Let expert educators decide how to evaluate teachers

Originally published by the Buffalo News.

New York State lawmakers recently approved a budget that gave the State Education Department until the end of June to redesign the teacher evaluation system. The bill requires the department to consult with “experts and practitioners in the field of education.”

I am willing to bet there are hundreds of qualified educators across the state who would jump at the opportunity to help with this process, and frankly, in other professions, it’s practitioners themselves who decide how to hold their peers accountable.

For the last eight months, in my role as manager of the New York Educator Voice Fellowship, I’ve had the honor of working with some of the best educators across the state. The educators in the fellowship have demonstrated their expertise, dedication to their profession and constructive and progressive perspectives on education policy – specifically on improving evaluations. Educators like them should be leading the work to redesign the teacher evaluation system.

Currently, state tests account for 20 percent, a local assessment approved by the district is another 20 percent and classroom observations account for the remaining 60 percent of a teacher’s score. Gov. Andrew Cuomo is frustrated by inflated evaluation scores, where less than 1 percent of teachers were rated ineffective, while many of our students are years behind where they should be. The governor has advocated for a stronger emphasis on state tests and rethinking who is responsible for observing teachers.

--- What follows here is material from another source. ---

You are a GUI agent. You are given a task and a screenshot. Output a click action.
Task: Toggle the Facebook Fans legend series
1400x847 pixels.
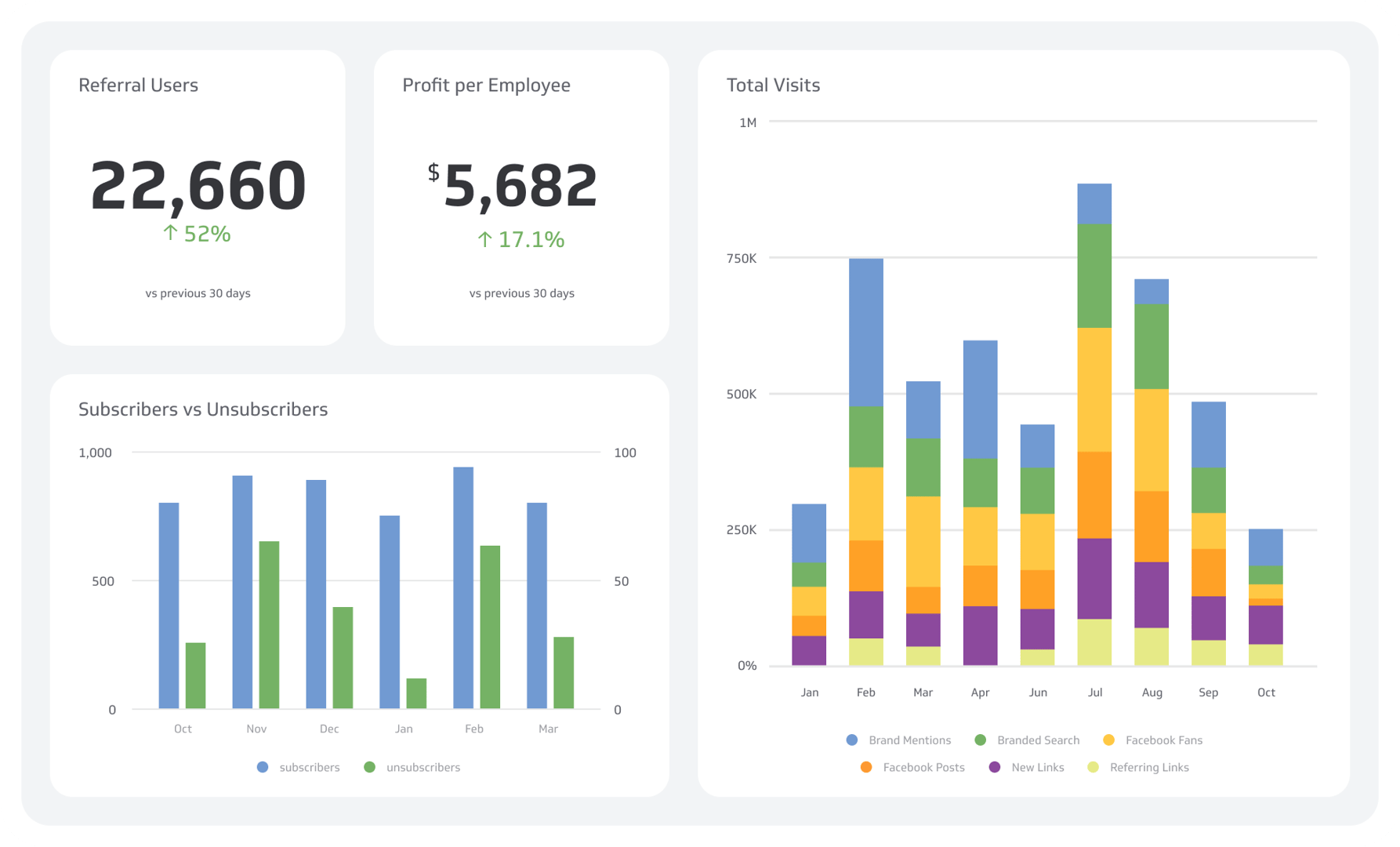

Many teachers across the state have shared their ideas, too.

Pat Sprinkle, a high school social studies teacher in New York City and one of the teachers I work with in the fellowship, discussed some nuanced evaluation ideas in his recent blog post. Sprinkle suggests adding a student survey component to evaluations. “Student evaluations are an important way to measure teacher effectiveness and document student success,” he said.

Although some teachers may be scared of surveys at first, studies have shown that they actually depict a valid picture of what’s happening in a classroom. Teachers shouldn’t worry that surveys would determine whether or not students “like” them or their class. Surveys are designed to focus on what teachers do and on the learning environments they create.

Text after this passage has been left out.